::: TEXTO DE ESTUDO :::

Não estou falando dos artistas em si, mas da grade simbólica em que a produção artística contemporânea, boa ou rum, se insere. Ou seja, rejeito de imediato qualquer reação raivosa baseada em a) na premissa de que meu objetivo é falar mal de artistas contemporâneas e b) na premissa de que qualquer contestação à produção artística contemporânea é conservadora ou de direita. Quem pensa assim simplesmente não entendeu nada do que escrevi.
O sistema da arte se transformou no ponto de encontro das elites da nova sociedade neoliberal globalizada, e o mercado de arte em seu bezerro de ouro. A arte contemporânea é hoje um componente natural da sociedade burguesa. Não se trata apenas de uma versão atualizada do velho jogo da busca por prestígio associada aos modismos da hora, movida pelo narcisismo do consumidor em busca de distinção social. Mudou algo muito mais profundo, e isto vem sendo tema de acalorados debates na França há mais de dez anos, envolvendo críticos, artista e filósofos.
(Curiosamente, apesar de ser o terceiro maior mercado de arte do mundo, a França não tem nenhum artista entre os mais vendidos; o melhorzinho é Christian Boltanski. As razões que explicam a baixa cotação dos franceses são: fraca visibilidade; obras teóricas demais, difíceis de vender, como as do movimento Support/Surface; falta de espírito internacional; falta de fluência dos artistas em inglês; pouco espírito de marketing; excessiva e desorganizada ajuda do Estado. Ou seja: razões de mercado, nenhuma de ordem propriamente estética. Observe-se especialmente a questã da ajuda estatal: a arte frncesa, altamente subvencionada, teria perdido sua "ambição"...)
Um sintoma de uma mudança de paradigma é a regressão - em comparação com o projeto moderno - da atitude em relação aos museus e instituições. De Marcel Duchamp aos movimentos dos anos 60 e 70, assistiu-se ao desmoronamento simbólico dos templos da arte, num movimento que parecia conduzir ao óbito os museus e a própria concepção de autoria individual.
Hoje o sistema voltou a sacralizar o museu e o artista - não mais como criador, mas como estrela, como alguém eleito por sua adequação ao sistema e seu talento mediático.

::: DADOS PARA ANÁLISE :::

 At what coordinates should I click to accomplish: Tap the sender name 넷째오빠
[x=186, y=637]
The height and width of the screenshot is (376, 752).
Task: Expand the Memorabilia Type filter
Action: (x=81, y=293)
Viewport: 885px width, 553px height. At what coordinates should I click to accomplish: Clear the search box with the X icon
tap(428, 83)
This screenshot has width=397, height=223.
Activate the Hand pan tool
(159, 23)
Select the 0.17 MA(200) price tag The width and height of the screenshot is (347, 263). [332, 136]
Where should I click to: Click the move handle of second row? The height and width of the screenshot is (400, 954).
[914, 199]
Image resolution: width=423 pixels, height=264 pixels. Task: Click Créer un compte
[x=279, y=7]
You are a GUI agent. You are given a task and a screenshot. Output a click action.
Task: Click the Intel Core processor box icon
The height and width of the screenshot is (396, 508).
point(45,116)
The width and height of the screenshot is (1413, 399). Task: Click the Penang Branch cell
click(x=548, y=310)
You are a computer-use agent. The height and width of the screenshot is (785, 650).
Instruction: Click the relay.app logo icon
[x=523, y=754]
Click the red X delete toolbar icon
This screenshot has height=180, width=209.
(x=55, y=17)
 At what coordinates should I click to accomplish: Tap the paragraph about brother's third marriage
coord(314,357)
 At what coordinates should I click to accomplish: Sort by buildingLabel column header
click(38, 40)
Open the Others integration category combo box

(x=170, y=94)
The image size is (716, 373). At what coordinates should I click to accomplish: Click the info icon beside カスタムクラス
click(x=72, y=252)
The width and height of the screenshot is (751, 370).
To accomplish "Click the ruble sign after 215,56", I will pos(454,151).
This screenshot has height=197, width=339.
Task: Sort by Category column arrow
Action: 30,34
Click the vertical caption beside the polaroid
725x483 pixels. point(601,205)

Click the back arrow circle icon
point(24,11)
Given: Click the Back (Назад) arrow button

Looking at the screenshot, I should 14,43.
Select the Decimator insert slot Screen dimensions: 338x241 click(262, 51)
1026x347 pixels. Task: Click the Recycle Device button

:::

▸ **INSTRUÇÕES**
(a) Segundo o texto de estudo, que posição a França ocupa entre os mercados de arte do mundo?
(b) Resuma o texto de estudo em duas frases.
(c) Extraia do texto de estudo o trecho que começa em "Não estou falando" e termina em "do que escrevi.", copiando-o sem nenhuma alteração.

▸ **RESPOSTAS**
(a) A França é o terceiro maior mercado de arte do mundo.

(b) O sistema da arte tornou-se o ponto de encontro das elites da sociedade neoliberal globalizada, e a arte contemporânea é hoje um componente natural da sociedade burguesa, mudança debatida na França há mais de dez anos. Como sintoma dessa mudança, o sistema voltou a sacralizar o museu e o artista, agora visto como estrela, ao contrário do desmoronamento simbólico dos templos da arte ocorrido de Marcel Duchamp aos movimentos dos anos 60 e 70.

(c)
Não estou falando dos artistas em si, mas da grade simbólica em que a produção artística contemporânea, boa ou rum, se insere. Ou seja, rejeito de imediato qualquer reação raivosa baseada em a) na premissa de que meu objetivo é falar mal de artistas contemporâneas e b) na premissa de que qualquer contestação à produção artística contemporânea é conservadora ou de direita. Quem pensa assim simplesmente não entendeu nada do que escrevi.